Price is happier describing Shepherdstown's rich and vibrant past. Located three miles from Antietam, the town served as a makeshift hospital for more than 5,000 soldiers wounded there, and the local cemetery is dotted with Confederate battle flags marking 240 graves.
The bare-bones Historic Shepherdstown Museum covers everything from local son James Rumsey -- who rarely gets credit for demonstrating the first working model of a steamboat here in 1787, some 20 years before Robert Fulton -- to the Israel-Syria peace talks, which brought President Clinton and Mideast power brokers here for several days in January 2000. (Consequently, more than a few residents have when-I-met-the-president stories that they remain all too happy to share, or a photo with Bill still prominently on display.)
After checking out the spectacular views at the Rumsey Monument, a sky-high obelisk that overlooks the Potomac, the C&O Canal and the Blue Ridge, we bid farewell to Price. Then my boyfriend and I leisurely stroll around town, popping in and out of stores and inspecting lovely merchandise we can't afford, which really doesn't take too long.
We sit on a central stone wall watching passersby, drinking in the charming small-town-ness: People who smile and engage strangers in conversation as they walk by; a town clock that dings on the hour; and, in the distance, an occasional train whistle.

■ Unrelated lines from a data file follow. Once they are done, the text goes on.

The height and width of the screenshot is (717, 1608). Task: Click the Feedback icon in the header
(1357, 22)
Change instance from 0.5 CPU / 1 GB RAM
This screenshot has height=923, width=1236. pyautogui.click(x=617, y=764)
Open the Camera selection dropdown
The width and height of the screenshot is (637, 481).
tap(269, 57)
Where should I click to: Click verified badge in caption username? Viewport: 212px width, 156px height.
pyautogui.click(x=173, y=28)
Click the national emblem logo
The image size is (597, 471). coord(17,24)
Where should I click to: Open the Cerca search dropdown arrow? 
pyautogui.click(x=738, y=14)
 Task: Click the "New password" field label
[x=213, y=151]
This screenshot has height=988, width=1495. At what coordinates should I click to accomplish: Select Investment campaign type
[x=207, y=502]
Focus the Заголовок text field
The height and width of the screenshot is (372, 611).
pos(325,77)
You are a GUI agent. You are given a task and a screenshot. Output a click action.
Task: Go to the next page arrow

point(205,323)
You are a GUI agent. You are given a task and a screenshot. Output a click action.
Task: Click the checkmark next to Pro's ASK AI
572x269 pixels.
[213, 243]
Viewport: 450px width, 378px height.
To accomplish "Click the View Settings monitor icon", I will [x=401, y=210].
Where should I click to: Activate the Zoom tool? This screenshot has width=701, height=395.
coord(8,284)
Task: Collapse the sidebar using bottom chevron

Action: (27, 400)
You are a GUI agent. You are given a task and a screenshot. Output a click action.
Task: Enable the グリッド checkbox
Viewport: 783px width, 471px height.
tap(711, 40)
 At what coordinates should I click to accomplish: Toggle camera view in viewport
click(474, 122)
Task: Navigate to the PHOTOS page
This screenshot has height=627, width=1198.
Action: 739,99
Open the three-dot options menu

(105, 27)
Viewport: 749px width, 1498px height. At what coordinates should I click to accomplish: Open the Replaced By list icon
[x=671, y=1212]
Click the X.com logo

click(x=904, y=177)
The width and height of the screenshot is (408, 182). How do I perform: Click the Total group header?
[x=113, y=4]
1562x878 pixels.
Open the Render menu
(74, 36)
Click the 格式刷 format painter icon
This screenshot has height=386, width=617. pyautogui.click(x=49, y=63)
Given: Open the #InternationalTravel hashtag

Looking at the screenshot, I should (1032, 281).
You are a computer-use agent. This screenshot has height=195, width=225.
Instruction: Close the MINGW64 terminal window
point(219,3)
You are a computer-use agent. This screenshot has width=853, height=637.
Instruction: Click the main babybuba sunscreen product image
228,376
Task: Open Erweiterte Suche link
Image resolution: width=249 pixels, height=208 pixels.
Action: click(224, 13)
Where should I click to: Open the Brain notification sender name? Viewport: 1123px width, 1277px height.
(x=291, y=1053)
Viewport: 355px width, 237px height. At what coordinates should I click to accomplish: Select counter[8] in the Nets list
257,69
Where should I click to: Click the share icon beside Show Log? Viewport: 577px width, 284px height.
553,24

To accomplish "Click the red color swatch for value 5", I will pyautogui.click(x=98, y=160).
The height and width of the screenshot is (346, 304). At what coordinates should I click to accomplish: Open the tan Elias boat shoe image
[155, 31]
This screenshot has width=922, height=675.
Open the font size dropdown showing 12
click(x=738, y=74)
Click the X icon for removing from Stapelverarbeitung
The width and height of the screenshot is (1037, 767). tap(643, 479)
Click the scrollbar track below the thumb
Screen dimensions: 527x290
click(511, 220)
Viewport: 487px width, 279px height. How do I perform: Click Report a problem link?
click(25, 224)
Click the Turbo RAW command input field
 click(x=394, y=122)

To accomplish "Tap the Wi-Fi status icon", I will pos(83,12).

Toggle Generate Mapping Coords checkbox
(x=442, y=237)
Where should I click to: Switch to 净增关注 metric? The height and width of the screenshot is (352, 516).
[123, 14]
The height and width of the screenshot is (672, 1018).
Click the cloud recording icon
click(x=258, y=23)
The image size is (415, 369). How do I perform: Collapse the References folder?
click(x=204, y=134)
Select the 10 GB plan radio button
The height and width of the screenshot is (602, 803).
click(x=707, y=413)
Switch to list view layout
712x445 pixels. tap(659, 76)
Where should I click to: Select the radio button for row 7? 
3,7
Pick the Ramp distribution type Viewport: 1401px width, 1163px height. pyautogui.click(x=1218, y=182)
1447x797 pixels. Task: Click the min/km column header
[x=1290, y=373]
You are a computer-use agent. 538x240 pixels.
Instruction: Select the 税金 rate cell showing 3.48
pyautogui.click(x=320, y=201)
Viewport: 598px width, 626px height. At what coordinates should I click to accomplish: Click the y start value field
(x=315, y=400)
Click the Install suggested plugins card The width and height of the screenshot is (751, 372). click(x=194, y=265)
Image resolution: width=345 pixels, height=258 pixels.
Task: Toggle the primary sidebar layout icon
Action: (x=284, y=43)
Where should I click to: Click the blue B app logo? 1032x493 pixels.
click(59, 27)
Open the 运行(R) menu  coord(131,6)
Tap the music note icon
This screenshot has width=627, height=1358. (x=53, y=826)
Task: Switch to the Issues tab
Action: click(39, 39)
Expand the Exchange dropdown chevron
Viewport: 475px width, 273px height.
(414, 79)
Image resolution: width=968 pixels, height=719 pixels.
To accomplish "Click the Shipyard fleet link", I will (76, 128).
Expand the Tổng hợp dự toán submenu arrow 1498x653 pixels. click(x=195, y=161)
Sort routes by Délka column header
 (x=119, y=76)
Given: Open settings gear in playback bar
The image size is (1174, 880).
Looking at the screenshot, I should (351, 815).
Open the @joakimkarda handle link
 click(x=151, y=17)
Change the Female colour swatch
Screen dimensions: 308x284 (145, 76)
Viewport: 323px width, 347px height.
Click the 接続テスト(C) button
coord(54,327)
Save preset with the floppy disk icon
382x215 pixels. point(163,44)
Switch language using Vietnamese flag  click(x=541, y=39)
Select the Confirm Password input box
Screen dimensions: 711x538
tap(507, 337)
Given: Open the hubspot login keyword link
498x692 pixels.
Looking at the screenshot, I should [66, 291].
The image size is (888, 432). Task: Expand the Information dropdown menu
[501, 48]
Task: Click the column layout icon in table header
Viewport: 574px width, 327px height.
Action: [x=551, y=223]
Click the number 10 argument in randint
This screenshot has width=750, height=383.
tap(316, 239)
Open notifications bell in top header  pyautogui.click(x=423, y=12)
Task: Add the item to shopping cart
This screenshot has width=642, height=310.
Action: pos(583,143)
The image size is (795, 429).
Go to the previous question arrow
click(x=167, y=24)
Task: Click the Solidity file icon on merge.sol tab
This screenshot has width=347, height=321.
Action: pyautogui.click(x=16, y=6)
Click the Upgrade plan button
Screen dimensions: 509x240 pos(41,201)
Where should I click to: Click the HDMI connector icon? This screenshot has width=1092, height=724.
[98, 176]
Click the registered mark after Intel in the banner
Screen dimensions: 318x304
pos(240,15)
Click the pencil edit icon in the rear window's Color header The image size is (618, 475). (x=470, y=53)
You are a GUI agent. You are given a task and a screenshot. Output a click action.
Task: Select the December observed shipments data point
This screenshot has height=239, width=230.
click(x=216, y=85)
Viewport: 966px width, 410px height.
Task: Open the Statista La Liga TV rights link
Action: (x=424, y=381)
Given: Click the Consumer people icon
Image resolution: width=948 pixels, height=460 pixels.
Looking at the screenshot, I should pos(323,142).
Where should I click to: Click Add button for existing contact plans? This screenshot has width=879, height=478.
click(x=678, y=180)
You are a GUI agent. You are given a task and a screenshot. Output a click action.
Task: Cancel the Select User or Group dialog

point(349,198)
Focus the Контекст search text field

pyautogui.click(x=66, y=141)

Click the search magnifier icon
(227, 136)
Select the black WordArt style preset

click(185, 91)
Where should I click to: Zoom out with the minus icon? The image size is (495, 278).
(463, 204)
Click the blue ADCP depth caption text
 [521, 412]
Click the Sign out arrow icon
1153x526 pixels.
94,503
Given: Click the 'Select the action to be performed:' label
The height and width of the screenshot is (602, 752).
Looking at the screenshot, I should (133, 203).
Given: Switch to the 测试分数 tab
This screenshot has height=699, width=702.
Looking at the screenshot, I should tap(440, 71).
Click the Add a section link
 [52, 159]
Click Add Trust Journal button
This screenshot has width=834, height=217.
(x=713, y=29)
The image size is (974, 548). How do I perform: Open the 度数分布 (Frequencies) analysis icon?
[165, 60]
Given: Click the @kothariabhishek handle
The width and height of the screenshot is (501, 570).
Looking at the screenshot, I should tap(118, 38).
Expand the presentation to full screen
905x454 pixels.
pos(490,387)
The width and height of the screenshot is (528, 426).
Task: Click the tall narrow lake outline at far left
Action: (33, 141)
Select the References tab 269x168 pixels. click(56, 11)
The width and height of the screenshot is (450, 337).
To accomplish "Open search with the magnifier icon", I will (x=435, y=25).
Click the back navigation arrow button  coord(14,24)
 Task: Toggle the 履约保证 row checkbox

Later, we head to the revamped Opera House movie theater, circa 1909, which now runs independent and art house flicks. It also serves delectable fresh popcorn, along with gourmet bottled root beer and ginger ale. As I happily settle in for a showing of "Monsoon Wedding," which I could never seem to make time for back in the city, I can't help but enviously eye those neighbors who've brought their own chair cushions, an inspired idea given the rather hard, historic seats.
For dinner we head to the Yellow Brick Bank, which is, in fact, located in an ornate building made of reddish brick. (The owner thought of the name, then found out the bricks couldn't be painted.) "That's where the city folk always eat," Price had told us, but tonight we are surrounded by locals -- a roomful of giddy, decked-out promgoers -- which only heightens the festive atmosphere here on weekends, when there's live jazz. The mostly continental cuisine is decent, but for dessert we scarf down ice cream and a slice of warm berry pie at the Pharmacy Cafe. The strains of some local funk wafting from the Mecklenburg Inn catch us on our way out, and we stop in for a few tunes, beers and a quick game of darts.
By 11:30 p.m., the streets are dead, save for an errant note here and there and a couple of stragglers, so we head back to the Bavarian Inn, whose owners do, indeed, hail from Bavaria. True to its name, the resort is a brown-and-white, Alpine-style mirage on the banks of the Potomac, with stunning views and, of course, large murals of dancing milkmaids and boys in lederhosen.
By the end of our two days in Shepherdstown, I feel as if we've covered it all. So after a down-home breakfast at Betty's, we hit the farmers' market behind the library, where local growers sell everything from oven-fresh brioche to organic steaks.
I feel relaxed and content, but more than ready to get back to my apartment in Dupont, sure to be jumping -- really jumping -- even on a Sunday evening.
And that's just fine with Jim Price.